07/21 - Budapest #3

City of two halves.

After breakfast we head North East up to one of the main railway stations, the Eastern. It's a giant edifice built in the 1880s and features statues of James Watt and George Stephenson on its main facade. Beyond it is a huge sports arena complex with some built, others not yet completed. This may be related to the now withdrawn bit for the 2024 Olympics, but I don't really know. 

Both are just ‘en route’ to our first port of call - the 'Memorial to the 1956 Revolution' which is a brilliant wedge of metal, starting with random upright iron bars, steadily getting closer together and higher at the same time, until it metamorphoses into bright steel and finally stainless steel. It was built in 2006 to commemorate the 50th anniversary of the uprising. 

We then head towards the park, past the Fina World Championships that are going on all around the park, and towards the castle. We get distracted near the castle where a music festival is taking place and enjoy a short Bach recital by an excellent organist, emulating the famous Cavaillé-Coll organ in the Paris Opera House. Afterwards we explore other areas of the park, particularly the entrance of the enormous baths, with it’s various zones - mud, hot, cold, carbon acid (no idea) and more traditional pools, although we didn’t go in - the full ticket was €99 each and anyway, no cozzies! Further on was the zoo but we didn’t venture in there either.

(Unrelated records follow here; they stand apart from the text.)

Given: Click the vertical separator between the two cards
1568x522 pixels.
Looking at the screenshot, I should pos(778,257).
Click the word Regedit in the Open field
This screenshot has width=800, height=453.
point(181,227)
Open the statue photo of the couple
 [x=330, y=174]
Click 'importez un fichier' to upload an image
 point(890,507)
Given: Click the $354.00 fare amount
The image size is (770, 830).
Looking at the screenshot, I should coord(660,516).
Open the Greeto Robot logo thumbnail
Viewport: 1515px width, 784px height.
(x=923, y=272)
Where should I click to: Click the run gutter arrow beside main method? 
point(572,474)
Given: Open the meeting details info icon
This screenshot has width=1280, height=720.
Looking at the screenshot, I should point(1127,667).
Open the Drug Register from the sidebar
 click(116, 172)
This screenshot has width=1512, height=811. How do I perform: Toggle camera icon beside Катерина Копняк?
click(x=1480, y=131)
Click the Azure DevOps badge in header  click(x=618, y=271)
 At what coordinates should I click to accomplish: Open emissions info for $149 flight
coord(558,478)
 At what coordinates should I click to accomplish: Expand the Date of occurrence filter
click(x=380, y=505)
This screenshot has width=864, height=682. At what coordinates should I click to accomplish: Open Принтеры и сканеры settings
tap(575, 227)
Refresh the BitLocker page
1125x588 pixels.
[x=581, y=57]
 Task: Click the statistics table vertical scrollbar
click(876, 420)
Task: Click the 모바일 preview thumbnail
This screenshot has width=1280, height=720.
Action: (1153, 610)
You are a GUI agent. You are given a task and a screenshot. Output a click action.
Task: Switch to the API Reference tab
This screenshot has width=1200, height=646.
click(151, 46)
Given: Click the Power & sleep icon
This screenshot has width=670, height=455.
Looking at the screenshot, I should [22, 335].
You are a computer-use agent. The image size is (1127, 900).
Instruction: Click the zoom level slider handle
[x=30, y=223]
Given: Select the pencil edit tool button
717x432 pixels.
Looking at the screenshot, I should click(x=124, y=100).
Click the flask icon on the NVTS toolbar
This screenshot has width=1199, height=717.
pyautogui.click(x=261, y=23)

By then it was back to Hero’s Square having done the full circuit, and our excursion is to walk down Andrássy út, which reaches from Hero’s Square two miles right back to the Chain Bridge. It’s wide design with service roads and lined with trees epitomises the magnificence of 1870s building, once again reminding one of Paris, where many embassies can now be found (we spotted Norway, South Korea, Turkey, Finland and Bulgaria.) Nearer the river the district becomes more cafe orientated, especial in the area surrounding the beautiful Opera House, which sadly was closed for tours today Still we enjoyed a Caesar and Goulash in the opera cafe before moving on. We diverted across to view the Synagogue, second largest in the world apparently with seating for 3000, before heading back to relax a while and change for dinner.

Tonight's dinner is going to be Russian since we found good recommendations on various sites. The only down-side is the location - 3 miles away on the other side of the Castle area. Of course we don't do taxis or public transport preferring to walk everywhere but it's still 33 and humid, so we set off in plenty of time to do the leisurely stroll and manage to find Mojitos on the way!

Arany Kaviar is in another embassy area and we pass several before arriving - the open sided dining room looks out into the garden and the balmy evening is delightful. Our Russian dinner is a great success although the first few courses were rather quick so I mentioned this, after that chef decided to punish us by providing extra-long pauses between the remaining courses, but we don't mind, the six occupants of the table in front of us provided excellent entertainment for the evening!


As we walk back we reflect on the extremes here - more vagrancy than we've seen anywhere in years, poor citizens going about their daily life, magnificent buildings both run down and sumptuously renovated, thrift shops and designer streets side-by-side and kebab shops  galore nearby fine restaurants producing some amazingly good food. I would say it's got more than a passing parallel with Bangkok.